10 września 2000 – 7. kolejka II ligi
Górnik Polkowice – Ryan Odra 3:1 (Ujek 18,59, Urbaniak 90 – Czajkowski 22)
Sędzia: Mirosław Jankowski (Gorzów Wielkopolski)
Ryszard Niedziela: - W piątek, 8 września, umówiliśmy się z "Fryzjerem" w restauracji pod Gorzowem Wielkopolskim. Tam zjedliśmy kolację, po czym pojechaliśmy do Gorzowa na spotkanie zarbitrem. Spotkaliśmy się z nim w kawiarni. Tam dałem mu 15 tysięcy złotych. Przegraliśmy, więc po meczu spotkaliśmy się na stacji paliw pod Polkowicami. Oddał mi trzy koperty: w jednej były dwa tysiące, w drugiej - trzy, w trzeciej - dziesięć tysięcy.
***
Choć Odra była mistrzem jesieni, to w Polkowicach (10 września 2000 roku) musiała uznać wyższość Górnika. I na nic się zdały pozaboiskowe zabiegi. Prezes wtedy wiedział, że Ryszard F. trzyma parasol nad kilkoma klubami. Jednym z nich był Górnik. Zapewne dlatego działania „Fryzjera” przed jesiennym spotkaniem w Polkowicach były wyjątkowo niespójne.
- Mam zobowiązania, może być ciężko coś załatwić – powtarzał F. przez telefon.
Mimo to w piątek, 8 września, umówili się pod Gorzowem Wielkopolskim (…)
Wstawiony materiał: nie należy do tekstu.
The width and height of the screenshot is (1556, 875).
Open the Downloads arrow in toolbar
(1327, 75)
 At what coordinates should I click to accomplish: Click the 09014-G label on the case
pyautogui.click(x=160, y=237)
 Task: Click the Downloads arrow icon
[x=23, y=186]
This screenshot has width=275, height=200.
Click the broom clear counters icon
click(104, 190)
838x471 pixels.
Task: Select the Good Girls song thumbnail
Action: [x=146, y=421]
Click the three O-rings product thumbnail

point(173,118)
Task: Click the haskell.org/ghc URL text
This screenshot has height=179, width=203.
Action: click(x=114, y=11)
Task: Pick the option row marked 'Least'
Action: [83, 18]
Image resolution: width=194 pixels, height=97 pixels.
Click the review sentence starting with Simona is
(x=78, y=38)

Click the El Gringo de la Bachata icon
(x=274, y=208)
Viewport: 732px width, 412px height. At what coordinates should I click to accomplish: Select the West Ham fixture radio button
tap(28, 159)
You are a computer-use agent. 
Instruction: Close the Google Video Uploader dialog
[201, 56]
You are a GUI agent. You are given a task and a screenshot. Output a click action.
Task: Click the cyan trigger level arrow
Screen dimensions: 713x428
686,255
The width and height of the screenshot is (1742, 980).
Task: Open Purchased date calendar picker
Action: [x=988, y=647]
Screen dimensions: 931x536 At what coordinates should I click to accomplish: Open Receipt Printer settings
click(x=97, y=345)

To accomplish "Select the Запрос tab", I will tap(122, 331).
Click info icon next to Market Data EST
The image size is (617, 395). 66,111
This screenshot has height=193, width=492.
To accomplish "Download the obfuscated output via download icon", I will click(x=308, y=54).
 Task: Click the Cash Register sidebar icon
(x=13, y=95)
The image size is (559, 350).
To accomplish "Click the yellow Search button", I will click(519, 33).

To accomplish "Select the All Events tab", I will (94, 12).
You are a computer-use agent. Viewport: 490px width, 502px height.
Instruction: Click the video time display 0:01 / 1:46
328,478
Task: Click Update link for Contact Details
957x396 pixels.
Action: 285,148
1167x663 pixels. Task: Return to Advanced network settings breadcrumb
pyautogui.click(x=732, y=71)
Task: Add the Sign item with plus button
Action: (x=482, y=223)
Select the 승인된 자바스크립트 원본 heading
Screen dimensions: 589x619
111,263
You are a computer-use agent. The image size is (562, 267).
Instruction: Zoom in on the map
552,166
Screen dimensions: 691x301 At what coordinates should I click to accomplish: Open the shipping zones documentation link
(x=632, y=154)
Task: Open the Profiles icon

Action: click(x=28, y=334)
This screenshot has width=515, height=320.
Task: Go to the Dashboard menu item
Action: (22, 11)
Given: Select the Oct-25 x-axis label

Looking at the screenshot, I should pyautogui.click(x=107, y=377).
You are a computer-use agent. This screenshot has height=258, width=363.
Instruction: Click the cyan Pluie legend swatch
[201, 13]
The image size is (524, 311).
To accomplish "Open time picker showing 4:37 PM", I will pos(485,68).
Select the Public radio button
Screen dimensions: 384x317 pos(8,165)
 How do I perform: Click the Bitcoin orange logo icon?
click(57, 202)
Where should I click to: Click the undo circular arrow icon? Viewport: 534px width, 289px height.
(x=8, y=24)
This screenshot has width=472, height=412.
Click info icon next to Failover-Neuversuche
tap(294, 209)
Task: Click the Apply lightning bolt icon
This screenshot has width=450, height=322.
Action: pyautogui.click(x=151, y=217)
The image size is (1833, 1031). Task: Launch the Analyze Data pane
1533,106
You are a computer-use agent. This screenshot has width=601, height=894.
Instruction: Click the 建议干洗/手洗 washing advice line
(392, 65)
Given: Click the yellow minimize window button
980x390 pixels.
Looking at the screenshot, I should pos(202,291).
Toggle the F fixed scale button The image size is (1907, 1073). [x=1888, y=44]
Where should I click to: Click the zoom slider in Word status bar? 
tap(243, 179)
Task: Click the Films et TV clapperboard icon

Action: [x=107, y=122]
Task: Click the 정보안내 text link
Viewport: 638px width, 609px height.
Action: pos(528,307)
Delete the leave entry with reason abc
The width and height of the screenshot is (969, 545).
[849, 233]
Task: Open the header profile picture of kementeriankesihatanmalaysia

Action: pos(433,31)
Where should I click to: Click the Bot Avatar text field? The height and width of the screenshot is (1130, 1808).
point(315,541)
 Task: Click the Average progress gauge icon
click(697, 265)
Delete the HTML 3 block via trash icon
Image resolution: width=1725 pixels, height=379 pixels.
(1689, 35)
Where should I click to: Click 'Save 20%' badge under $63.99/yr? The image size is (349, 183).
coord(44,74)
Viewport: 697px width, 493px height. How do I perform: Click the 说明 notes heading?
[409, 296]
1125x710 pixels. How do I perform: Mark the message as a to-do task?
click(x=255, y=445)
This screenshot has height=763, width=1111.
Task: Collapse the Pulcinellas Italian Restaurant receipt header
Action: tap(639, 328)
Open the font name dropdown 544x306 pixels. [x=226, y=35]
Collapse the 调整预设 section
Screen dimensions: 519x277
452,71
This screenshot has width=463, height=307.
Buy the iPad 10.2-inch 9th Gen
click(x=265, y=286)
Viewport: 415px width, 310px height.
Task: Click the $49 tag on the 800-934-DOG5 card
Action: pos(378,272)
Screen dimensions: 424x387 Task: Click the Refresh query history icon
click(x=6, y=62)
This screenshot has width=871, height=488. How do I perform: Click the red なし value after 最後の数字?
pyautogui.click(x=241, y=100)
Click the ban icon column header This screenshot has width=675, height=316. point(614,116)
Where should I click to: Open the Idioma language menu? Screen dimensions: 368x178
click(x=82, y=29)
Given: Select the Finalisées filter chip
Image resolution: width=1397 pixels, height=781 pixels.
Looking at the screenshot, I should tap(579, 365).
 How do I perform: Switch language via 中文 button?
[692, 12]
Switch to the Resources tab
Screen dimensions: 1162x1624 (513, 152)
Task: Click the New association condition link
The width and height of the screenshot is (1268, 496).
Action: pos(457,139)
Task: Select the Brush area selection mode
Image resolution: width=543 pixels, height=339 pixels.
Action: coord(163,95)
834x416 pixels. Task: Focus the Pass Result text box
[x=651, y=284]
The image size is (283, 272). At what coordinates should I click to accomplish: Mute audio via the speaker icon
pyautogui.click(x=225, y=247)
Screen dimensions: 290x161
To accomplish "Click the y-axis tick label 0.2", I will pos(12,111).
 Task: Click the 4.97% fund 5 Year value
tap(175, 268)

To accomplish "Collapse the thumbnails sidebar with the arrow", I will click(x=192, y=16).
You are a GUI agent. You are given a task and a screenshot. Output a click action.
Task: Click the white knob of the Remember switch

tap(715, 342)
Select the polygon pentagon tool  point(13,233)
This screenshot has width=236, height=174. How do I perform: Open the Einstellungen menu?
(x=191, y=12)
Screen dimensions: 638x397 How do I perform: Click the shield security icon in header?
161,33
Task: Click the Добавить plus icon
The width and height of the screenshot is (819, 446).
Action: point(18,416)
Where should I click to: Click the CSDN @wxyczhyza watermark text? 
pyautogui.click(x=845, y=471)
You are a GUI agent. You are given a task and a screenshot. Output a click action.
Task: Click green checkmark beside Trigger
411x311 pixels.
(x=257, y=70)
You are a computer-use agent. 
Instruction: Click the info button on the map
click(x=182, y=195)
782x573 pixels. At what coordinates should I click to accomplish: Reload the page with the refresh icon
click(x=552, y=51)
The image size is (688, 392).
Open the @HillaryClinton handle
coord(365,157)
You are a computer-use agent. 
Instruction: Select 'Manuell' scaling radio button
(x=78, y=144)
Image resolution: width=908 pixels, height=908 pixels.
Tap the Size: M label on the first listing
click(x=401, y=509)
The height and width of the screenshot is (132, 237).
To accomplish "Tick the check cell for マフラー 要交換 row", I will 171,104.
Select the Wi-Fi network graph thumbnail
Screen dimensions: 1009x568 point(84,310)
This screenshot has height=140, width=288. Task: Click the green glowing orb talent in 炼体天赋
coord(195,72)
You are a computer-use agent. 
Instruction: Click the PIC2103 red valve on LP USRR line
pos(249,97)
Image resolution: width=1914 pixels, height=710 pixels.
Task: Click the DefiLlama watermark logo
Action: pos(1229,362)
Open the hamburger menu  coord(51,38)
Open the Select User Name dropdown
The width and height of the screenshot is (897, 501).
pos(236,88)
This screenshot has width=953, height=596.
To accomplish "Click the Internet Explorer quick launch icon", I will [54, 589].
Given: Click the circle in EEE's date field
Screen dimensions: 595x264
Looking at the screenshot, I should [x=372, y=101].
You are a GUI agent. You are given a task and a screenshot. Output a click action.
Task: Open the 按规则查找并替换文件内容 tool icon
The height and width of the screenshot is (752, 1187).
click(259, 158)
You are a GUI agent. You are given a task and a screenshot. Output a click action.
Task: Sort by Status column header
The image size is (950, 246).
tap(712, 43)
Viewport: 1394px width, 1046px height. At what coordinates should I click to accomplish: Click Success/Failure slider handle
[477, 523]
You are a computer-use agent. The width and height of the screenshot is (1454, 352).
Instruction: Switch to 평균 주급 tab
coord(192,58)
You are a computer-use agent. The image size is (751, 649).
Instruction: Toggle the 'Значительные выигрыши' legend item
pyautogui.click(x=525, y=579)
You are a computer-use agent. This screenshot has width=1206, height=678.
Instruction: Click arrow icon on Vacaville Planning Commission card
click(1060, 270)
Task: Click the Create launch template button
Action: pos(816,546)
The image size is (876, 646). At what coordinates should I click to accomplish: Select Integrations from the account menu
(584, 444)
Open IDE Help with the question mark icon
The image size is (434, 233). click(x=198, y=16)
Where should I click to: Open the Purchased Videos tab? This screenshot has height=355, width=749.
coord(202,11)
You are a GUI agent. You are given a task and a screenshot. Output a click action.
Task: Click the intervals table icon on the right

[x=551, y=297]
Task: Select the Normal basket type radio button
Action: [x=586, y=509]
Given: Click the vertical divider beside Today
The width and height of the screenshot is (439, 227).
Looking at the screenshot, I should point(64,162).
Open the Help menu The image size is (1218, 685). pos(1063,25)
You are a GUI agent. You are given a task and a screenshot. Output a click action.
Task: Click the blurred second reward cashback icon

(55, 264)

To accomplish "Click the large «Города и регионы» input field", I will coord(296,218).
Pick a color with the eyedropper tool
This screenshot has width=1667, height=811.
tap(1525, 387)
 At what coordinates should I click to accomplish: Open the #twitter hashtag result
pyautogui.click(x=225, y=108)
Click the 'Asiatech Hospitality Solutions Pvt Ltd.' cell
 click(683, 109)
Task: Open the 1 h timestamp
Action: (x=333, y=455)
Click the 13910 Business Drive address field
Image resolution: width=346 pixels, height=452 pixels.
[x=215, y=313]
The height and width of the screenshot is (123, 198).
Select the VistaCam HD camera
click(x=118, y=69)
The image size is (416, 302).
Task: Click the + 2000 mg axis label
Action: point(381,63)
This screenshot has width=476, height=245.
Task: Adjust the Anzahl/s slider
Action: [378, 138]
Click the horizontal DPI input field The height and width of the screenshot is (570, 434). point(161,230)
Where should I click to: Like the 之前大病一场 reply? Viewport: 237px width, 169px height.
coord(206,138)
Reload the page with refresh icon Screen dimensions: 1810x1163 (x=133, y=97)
- Mówił pan o jakichś problemach, ale rozumiem, że wszystko da się ułożyć. Na taki mecz nie będziemy skąpić – zagadnął prezes.
- Nie chodzi o kasę. Pod takie mecze są podchody z kilku stron. Dlatego może być ciężko, ale spróbujemy coś załatwić (…).
„Fryzjer” ostrzegał, że będzie ciężko, i było ciężko. Sędzia nie pomagał, uznał bramkę, przy której boczny sygnalizował pozycję spaloną zawodnika z Polkowic. Prezes kilka razy dzwonił do „Fryzjera”.
- Nie wiem, co się dzieje. Przecież układaliśmy. Może sędzia miał jakieś większe zobowiązania? – tłumaczył F.
- Nie mogłem nic załatwić.
R. Stęporowski, R. Niedziela, Mafia fryzjera, Opole 2007.